А обстояло дело так.
Папа не мог уехать из Могилева и написал Маме, чтобы она с детьми и Григорием Ефимовичем помолилась за него, если он не успеет к заутрене.
И когда Мама с детьми и старцем пришла в Федоровский собор и причастилась Святых Таинств, а вслед за ней причастился старец, они вместе оповестили Папу. Причем старец сам телеграфировал ему:
«В Чистый четверг причастился Святых Тайн. Утешил сердце Бог, внял нашим молитвам, посылает тебе, Папа дорогой, победу. И да наступит мир, как повелел Господь Бог наш. Молимся за тебя. Чистая молитва детей Богу угодна».
Казалось бы, что в том, что Мама причащалась со старцем, в чью святость верит? Есть столько доказательств того, что ее к нему отношение основано только на вере в его святость. Но их уже все стараются опозорить, все осквернить.

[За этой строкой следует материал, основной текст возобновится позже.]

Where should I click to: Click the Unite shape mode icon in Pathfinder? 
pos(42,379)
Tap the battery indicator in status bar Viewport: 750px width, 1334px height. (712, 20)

По общему же мнению, в этом акте совместного причастия есть указание на то, что старец близок Маме так же, как и Папа.
Какой абсурд! Может быть, в смысле религиозном старец ближе Маме, чем Папа. Одно дело – близость чисто человеческая, другое – религиозная. И это тем понятнее в отношении Мамы, что она считает: он как святой страдает от толпы, которая преследует его.
Обиднее всего, что такие нелепые толки распространяют «дамы из общества», и не какие-нибудь девчонки, а старые люди. Люди верующие.